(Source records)
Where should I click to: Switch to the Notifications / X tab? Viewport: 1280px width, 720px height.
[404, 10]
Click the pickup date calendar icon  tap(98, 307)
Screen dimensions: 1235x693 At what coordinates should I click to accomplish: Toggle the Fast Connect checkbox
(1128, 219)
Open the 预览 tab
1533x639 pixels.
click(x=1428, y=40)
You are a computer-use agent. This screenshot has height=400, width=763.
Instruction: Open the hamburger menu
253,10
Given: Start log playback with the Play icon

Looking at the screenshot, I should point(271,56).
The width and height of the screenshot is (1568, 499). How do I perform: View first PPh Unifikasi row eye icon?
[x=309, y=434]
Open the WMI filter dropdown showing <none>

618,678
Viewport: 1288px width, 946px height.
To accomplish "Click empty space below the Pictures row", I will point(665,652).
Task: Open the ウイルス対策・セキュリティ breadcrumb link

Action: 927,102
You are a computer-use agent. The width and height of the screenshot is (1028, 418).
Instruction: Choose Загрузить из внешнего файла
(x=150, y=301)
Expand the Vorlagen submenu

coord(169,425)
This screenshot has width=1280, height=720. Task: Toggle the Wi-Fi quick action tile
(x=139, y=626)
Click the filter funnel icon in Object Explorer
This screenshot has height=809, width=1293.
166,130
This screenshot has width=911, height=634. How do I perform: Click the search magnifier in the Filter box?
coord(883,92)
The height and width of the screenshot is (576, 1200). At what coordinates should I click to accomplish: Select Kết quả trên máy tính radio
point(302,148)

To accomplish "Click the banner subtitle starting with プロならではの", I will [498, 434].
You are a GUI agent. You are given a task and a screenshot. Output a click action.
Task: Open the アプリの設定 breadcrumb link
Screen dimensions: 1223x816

> Problem to solve:
If a line in the records above has the word "agent", copy it.

> Exercise response:
You are a computer-use agent. This screenshot has height=400, width=763.
You are a computer-use agent. The width and height of the screenshot is (1028, 418).
You are a GUI agent. You are given a task and a screenshot. Output a click action.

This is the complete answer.